> [RECORD SET]
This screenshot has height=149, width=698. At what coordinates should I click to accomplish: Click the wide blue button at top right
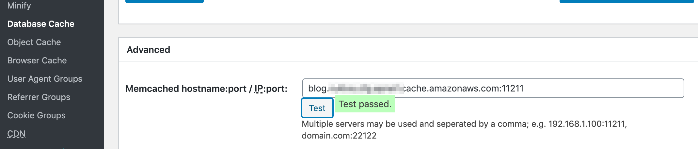(627, 1)
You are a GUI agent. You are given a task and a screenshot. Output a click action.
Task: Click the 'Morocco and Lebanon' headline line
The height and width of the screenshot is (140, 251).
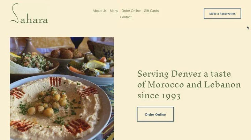[x=194, y=85]
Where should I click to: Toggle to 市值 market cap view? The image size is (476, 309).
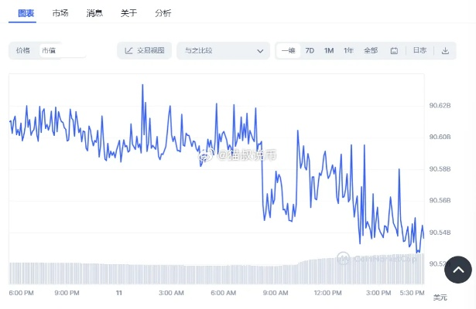[x=50, y=51]
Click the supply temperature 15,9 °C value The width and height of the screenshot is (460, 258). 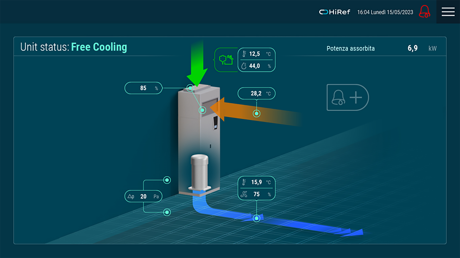click(257, 182)
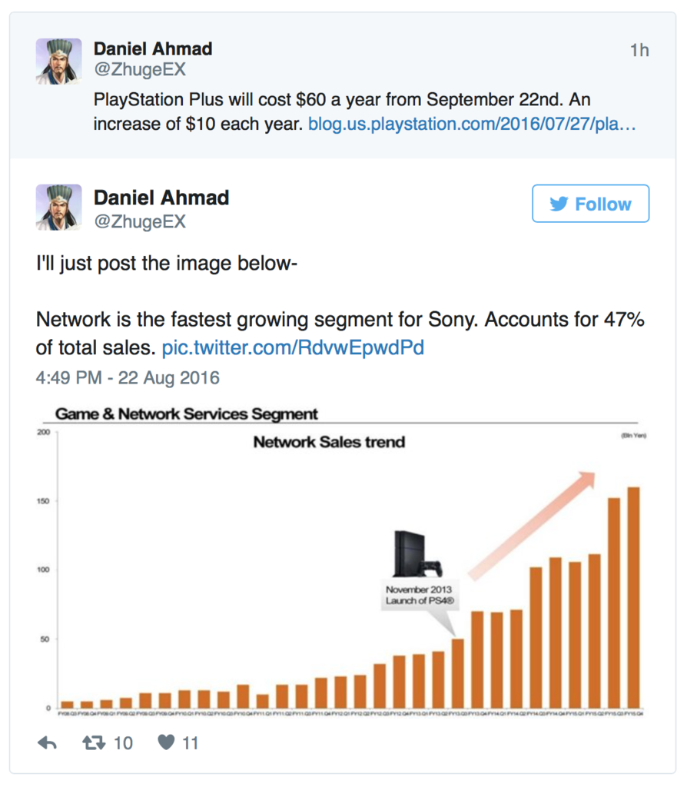697x787 pixels.
Task: Click the 1h timestamp on quoted tweet
Action: [639, 50]
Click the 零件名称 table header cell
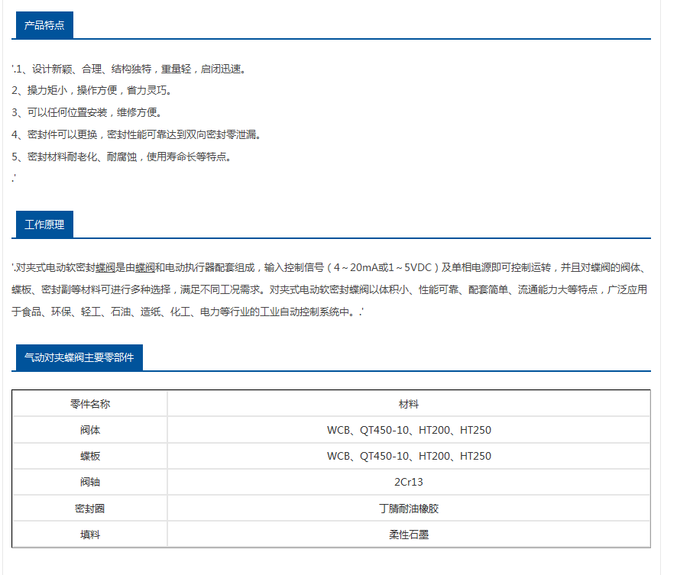 pos(90,404)
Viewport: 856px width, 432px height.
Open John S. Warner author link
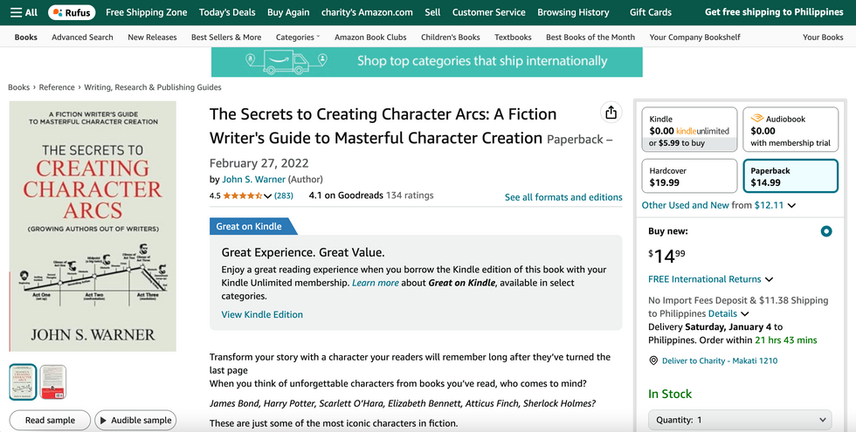click(x=254, y=179)
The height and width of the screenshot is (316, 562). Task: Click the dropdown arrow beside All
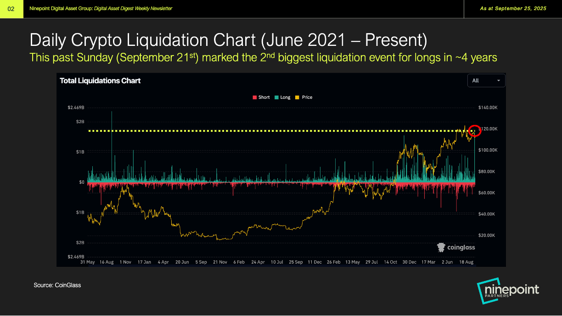pos(499,81)
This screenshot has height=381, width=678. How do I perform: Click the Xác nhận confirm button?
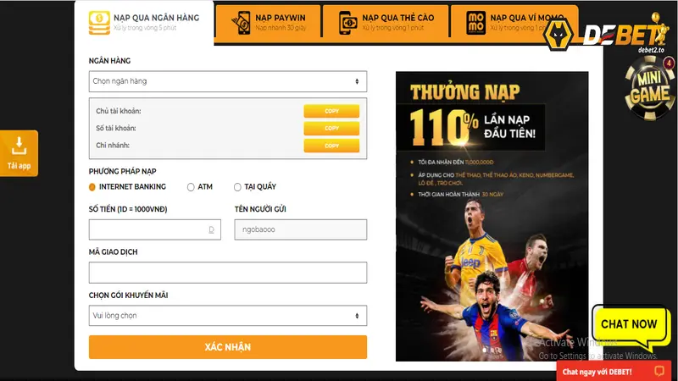(228, 347)
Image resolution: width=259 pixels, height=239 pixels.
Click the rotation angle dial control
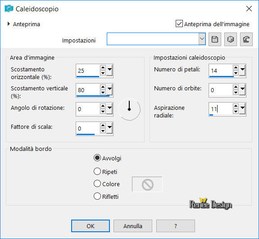pyautogui.click(x=129, y=109)
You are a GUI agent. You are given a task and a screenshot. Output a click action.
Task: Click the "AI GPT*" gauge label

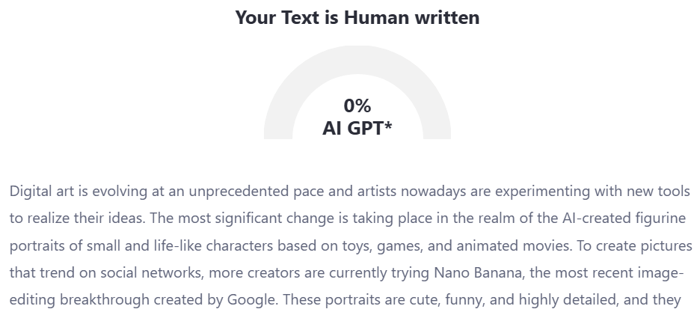tap(357, 128)
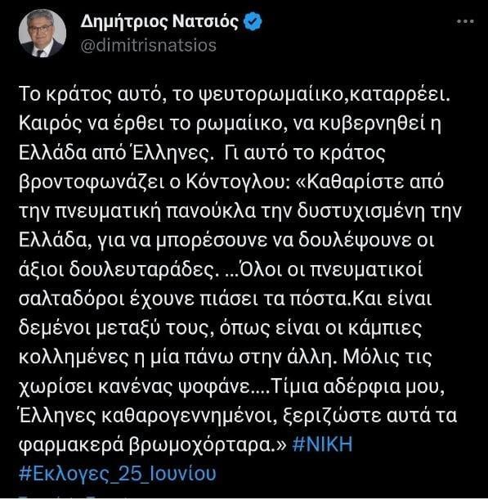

> [ASSIGNMENT] Pictures are not part of the copy. Output only the lines from the one with "This screenshot has height=381, width=678." through the final line of the records, exactly as given.

> [REPLY TO THE TASK]
This screenshot has height=381, width=678. How do I perform: Click the Xác nhận confirm button?
(228, 347)
Image resolution: width=259 pixels, height=239 pixels.
Click the rotation angle dial control
pyautogui.click(x=129, y=109)
You are a GUI agent. You are given a task and a screenshot. Output a click action.
Task: Click the "AI GPT*" gauge label

tap(357, 128)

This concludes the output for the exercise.